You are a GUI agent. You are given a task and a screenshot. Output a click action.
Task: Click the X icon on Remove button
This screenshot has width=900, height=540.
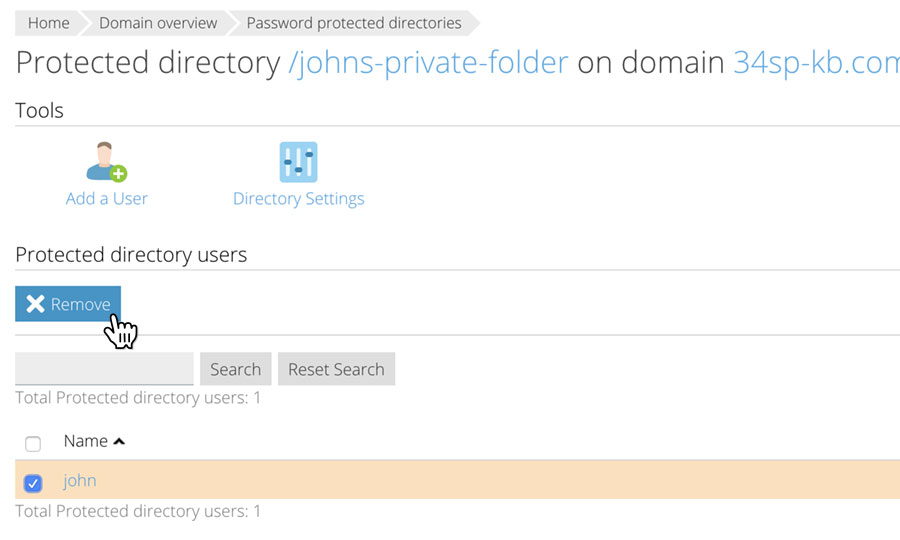(36, 304)
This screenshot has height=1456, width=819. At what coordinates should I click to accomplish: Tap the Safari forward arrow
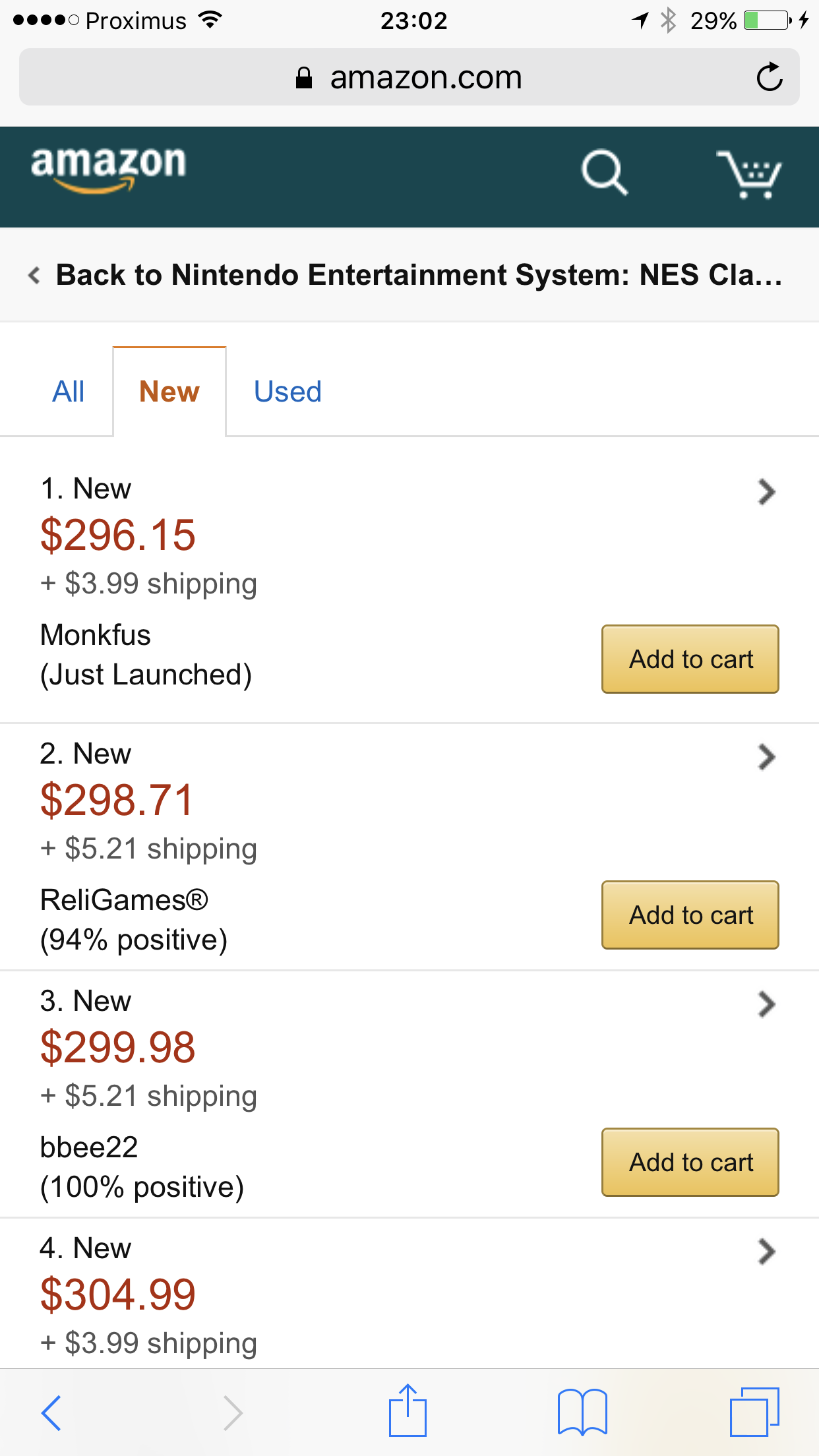(233, 1412)
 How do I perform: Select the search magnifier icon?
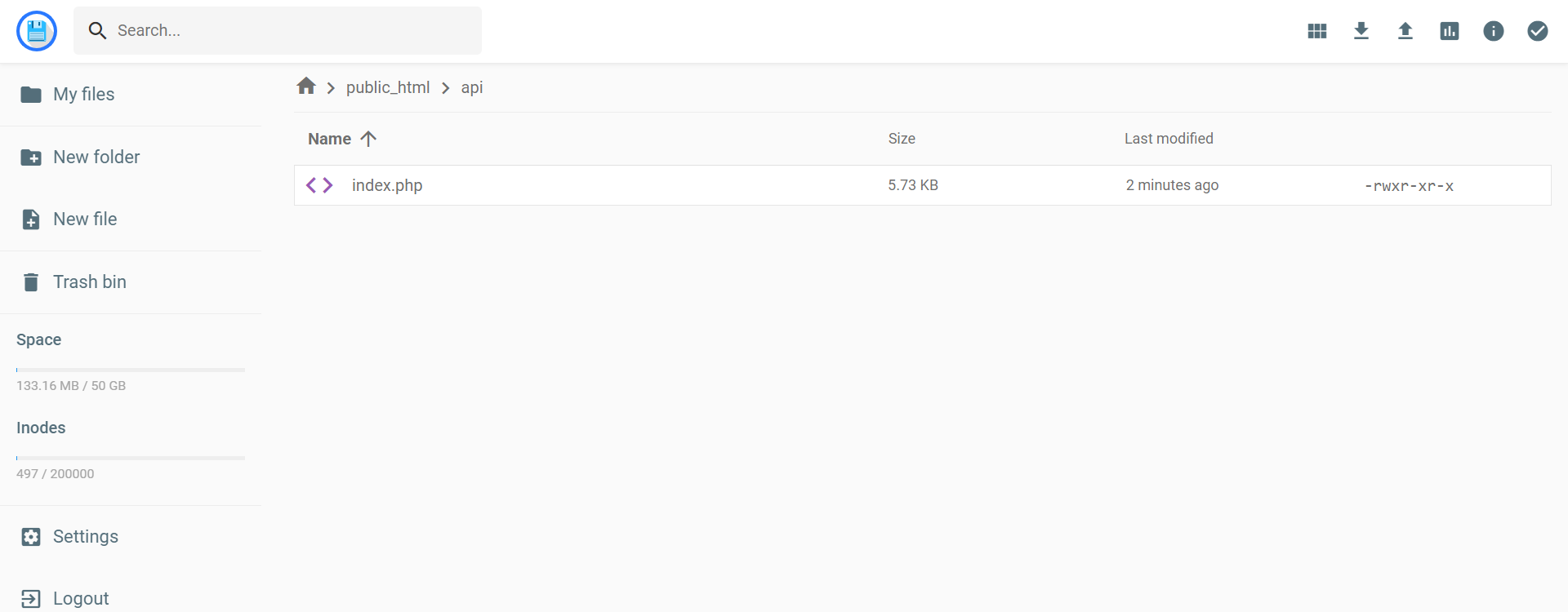pos(97,30)
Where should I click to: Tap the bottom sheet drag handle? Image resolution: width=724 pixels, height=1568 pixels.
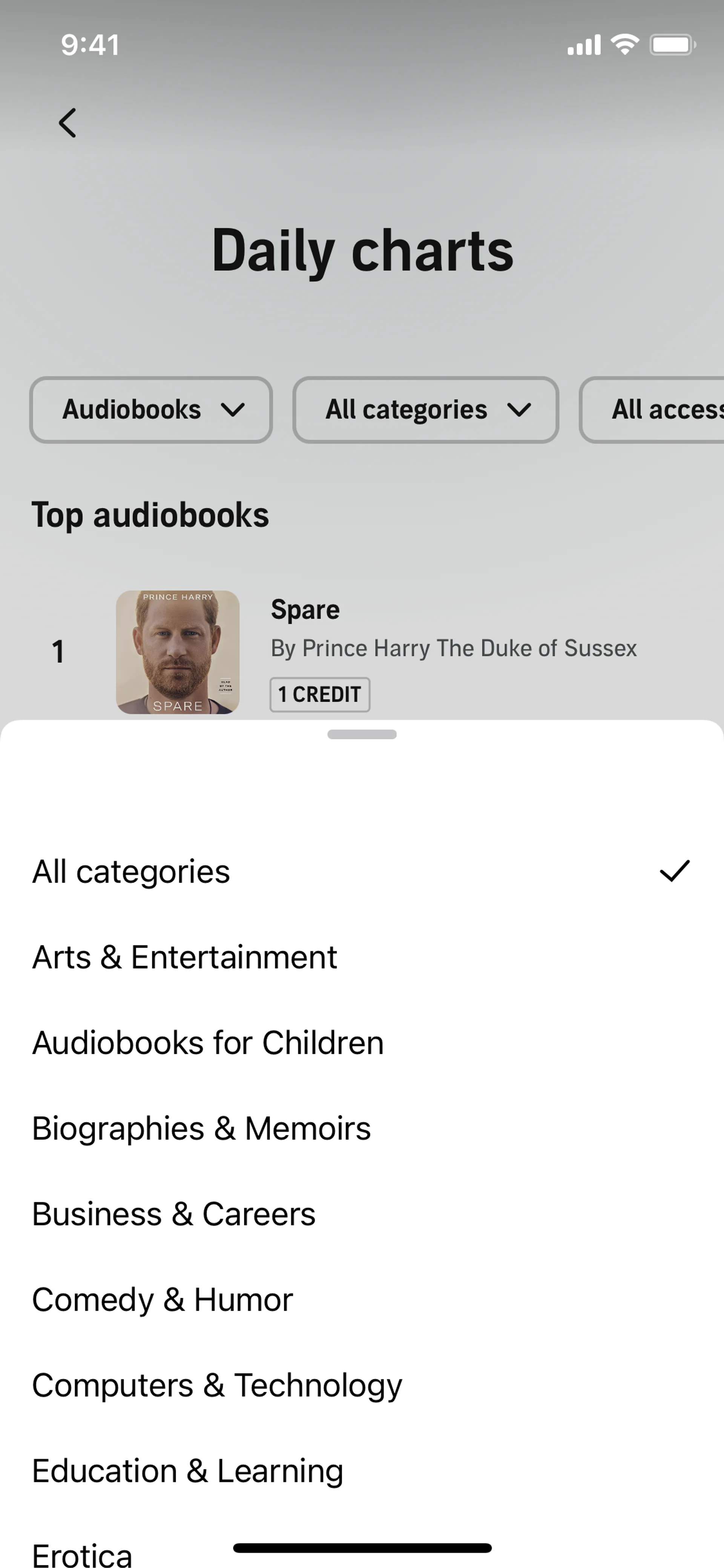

========================================

Skip the pictures and print exactly the lines from the one containing "How do I perform: Select" through the end of the records above.

§ RESPONSE FOR THIS EXERCISE
 How do I perform: Select the search magnifier icon?
pos(97,30)
Where should I click to: Tap the bottom sheet drag handle? Image resolution: width=724 pixels, height=1568 pixels.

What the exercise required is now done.